To do: Extend the article on Nepalese footballer Nirajan Khadka, starting right after its final sentence. Leave the lines that come after the article alone.

----- Document extract

Nirajan Khadka

Personal information
- Full name: Nirajan Khadka
- Date of birth: October 6, 1988 (age 37)
- Place of birth: Nepal
- Height: 1.65 m (5 ft 5 in)
- Position: Midfielder

Team information
- Current team: Three Star Club

Senior career*
- Years: Team / Apps / (Gls)
- 2005–07: Friends Club
- 2007–10: Manang Marshyangdi Club
- 2010–11: Friends Club
- 2011–12: Manang Marshyangdi Club
- 2012–: Three Star Club

International career^{‡}
- 2008–: Nepal / 30 / (1)

= Nirajan Khadka =

Nepalese footballer

Nirajan Khadka (निराजन खड्का; born 6 October 1988) is a Nepalese professional footballer. He made his first appearance for the Nepal national football team in 2008.

----------
----- Collected material

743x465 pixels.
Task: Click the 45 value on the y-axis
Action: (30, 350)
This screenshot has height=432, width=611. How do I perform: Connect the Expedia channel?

----------

Final result:
== Club career ==
Khadha started his career at Friends Club for two years, before joining Manang Marshyangdi Club for three years. Khadka then rejoined Friends Club for one season, and then rejoined Manang Marshyangdi Club for another season. In 2012, he moved to the Three Star Club where he plays now.

== National career ==
Khadka has played for Nepal at the 2009 Nehru Cup, AFC Challenge Cup Quantifying, 2011 SAFF Championship, and the 2012 AFC Challenge Cup. He has also represented his country 4 times in world cup qualifying.

===International goals===
Scores and results list Nepal's goal tally first.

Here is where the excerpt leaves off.